DeepSpeed
DeepSpeed copied to clipboard
ZERO Stage 3 with NVME Offload very slow
When running ZERO Stage 3 with NVME offload on a 10B parameter model, I am observing roughly 2.3 TFLOPS/GPU (whereas we expect to see closer to 30-40 TFLOPS/GPU for v100 GPUs, which we do when using ZERO Stage 2).
Potentially related to pre-fetching problems seen in https://github.com/microsoft/DeepSpeed/issues/1069
Method to reproduce is: https://gist.github.com/stephenrawls/1d396fe3f3c63ec1dc7edf85747503e5
we havent been updating this issue, but we were seeing the same issues even after optimizations to stage3 discussed in https://github.com/microsoft/DeepSpeed/issues/1069 and trying to figure out why (optimizations: https://github.com/jfc4050/DeepSpeed/tree/stage3)
i think i found the biggest (there's other smaller factors) culprit
with the blocking HtoD copy. note the cudaStreamSynchronize calls. The tensors are in pinned memory and i dont think we need to block the python process on the copies as long as the allgathers are still blocked on them

with non-blocking HtoD copy (commit for the fix https://github.com/jfc4050/DeepSpeed/commit/0d1ac060a26cf155b55be82305caf0f76b5f2cd4)

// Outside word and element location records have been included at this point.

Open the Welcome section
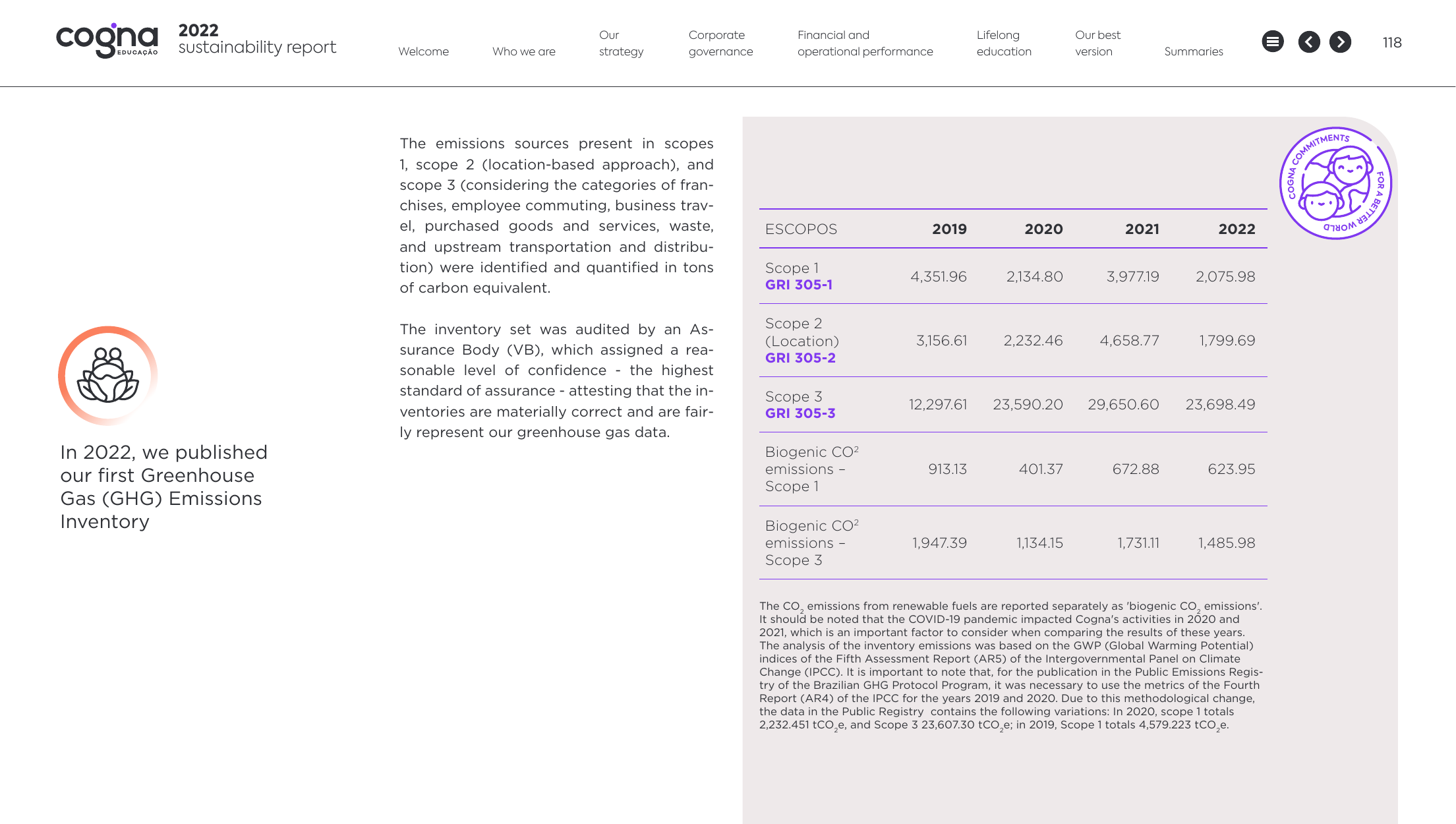(423, 51)
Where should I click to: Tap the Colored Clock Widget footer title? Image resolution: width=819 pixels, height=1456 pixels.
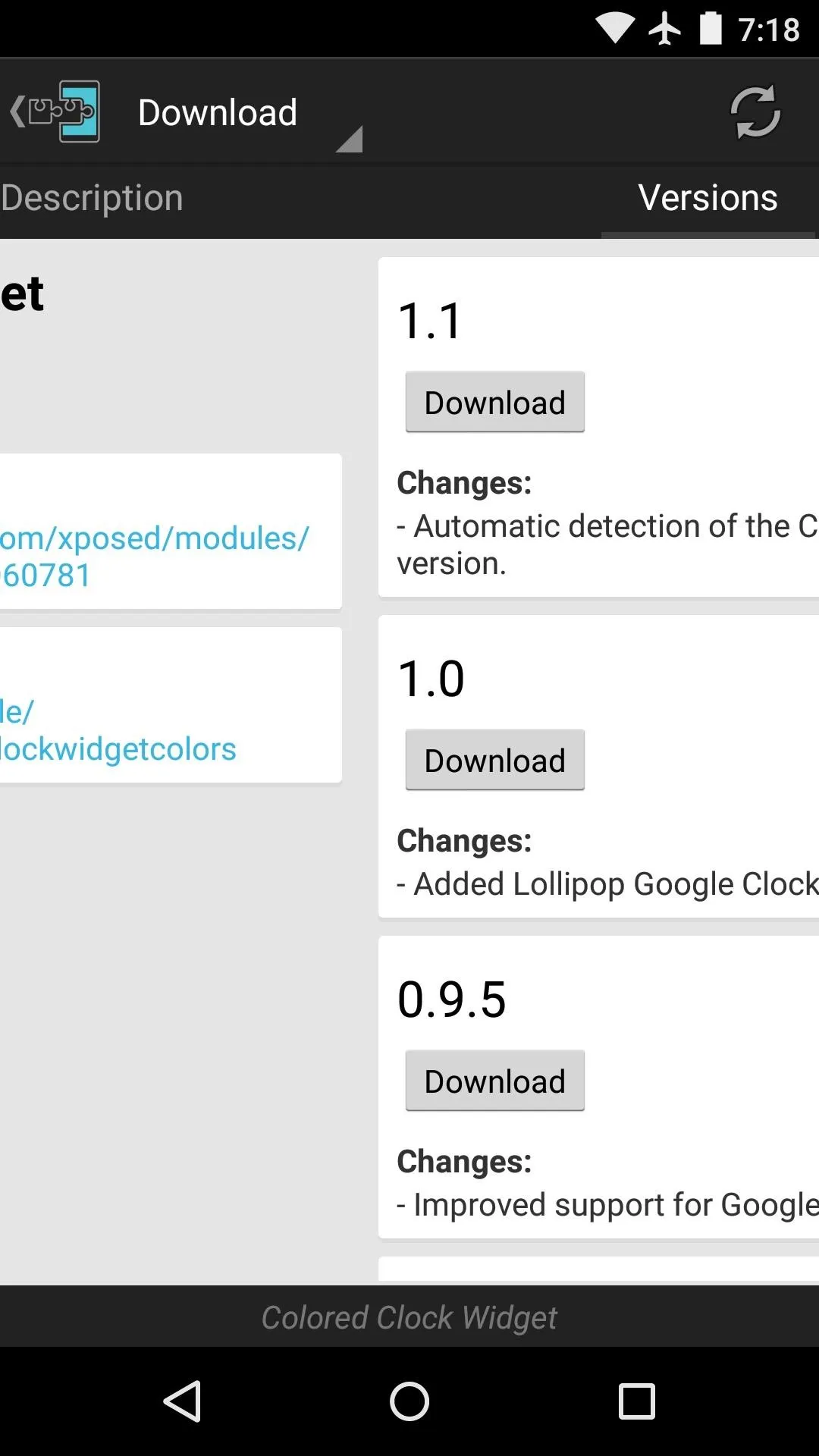(410, 1317)
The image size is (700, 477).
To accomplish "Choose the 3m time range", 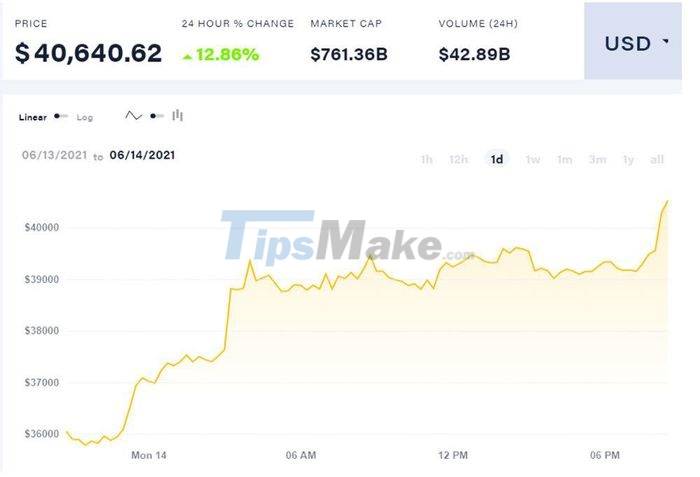I will pos(597,159).
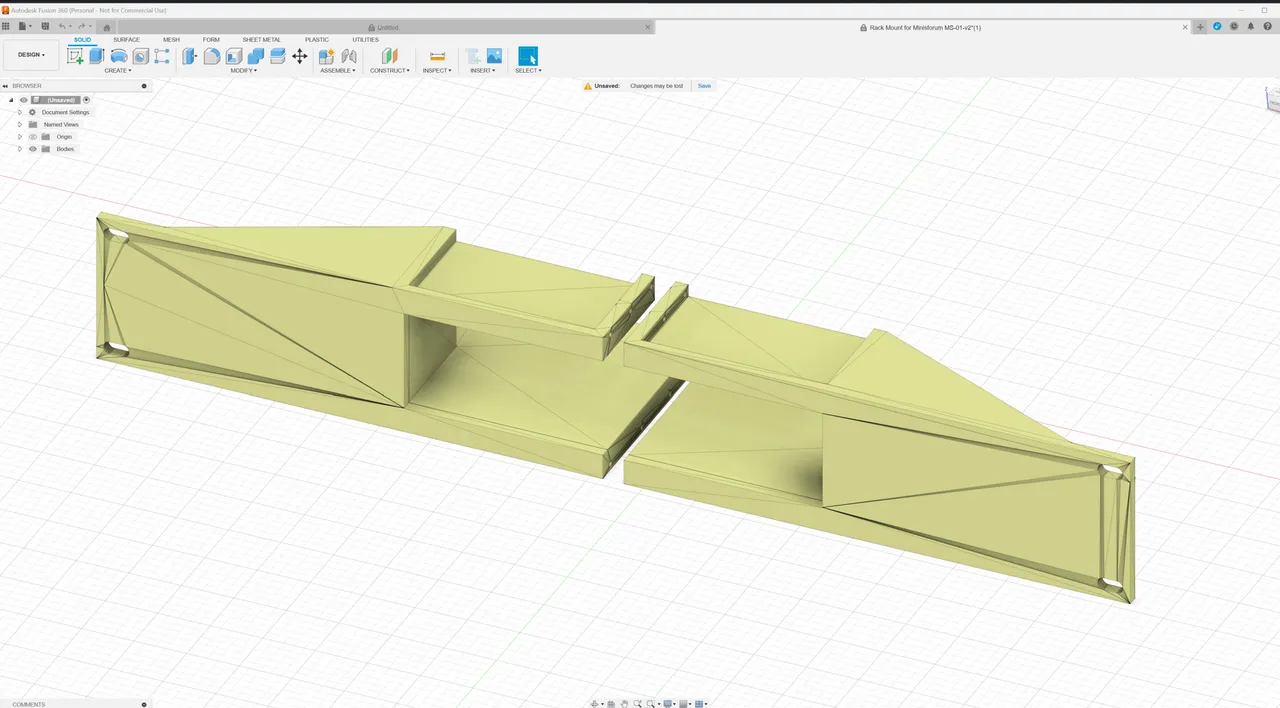This screenshot has width=1280, height=708.
Task: Open the Press Pull modify tool
Action: point(189,56)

i havent fully verified correctness yet, but based on behavior when there is no prefetching, seems like it is fine to make the copy non-blocking

getting 21.75 TFLOPS/GPU (single p3dn) after the fix
@jfc4050, thanks for sharing this update. Are you doing NVMe offload as well similar to the original post?
@tjruwase yes results were with NVMe offload (optimizer states and params). here's the full config
ds_config = {
"wall_clock_breakdown": False,
"train_micro_batch_size_per_gpu": 8,
"gradient_accumulation_steps": 1,
"gradient_clipping": 1.0,
"fp16": {"enabled": True},
"zero_optimization": {
"stage": args.zero_stage,
"overlap_comm": True,
"contiguous_gradients": True,
"reduce_bucket_size": 1.5e8,
"allgather_bucket_size": 1.5e8,
"stage3_max_live_parameters": 1e9,
"stage3_param_persistence_threshold": 1e3,
"offload_optimizer": {
"device": "nvme",
"nvme_path": "/ssd1",
"pin_memory": False,
},
"offload_param": {
"device": "nvme",
"nvme_path": "/ssd1",
"pin_memory": False,
},
},
"activation_checkpointing": {
"partition_activations": False,
"contiguous_memory_optimization": False,
"number_checkpoints": 50,
"cpu_checkpointing": False,
"profile": True,
},
"optimizer": {
"type": "Adam",
"params": {
"lr": 1e-4,
"betas": [0.9, 0.95],
"eps": 1e-8,
"weight_decay": 0.1,
},
},
}
Any update for this issue? Have it been solved?
@butterluo, unfortunately this thread went cold almost 2 years ago. The code has changed substantially. Can you please open a new issue and share your experience? Thanks!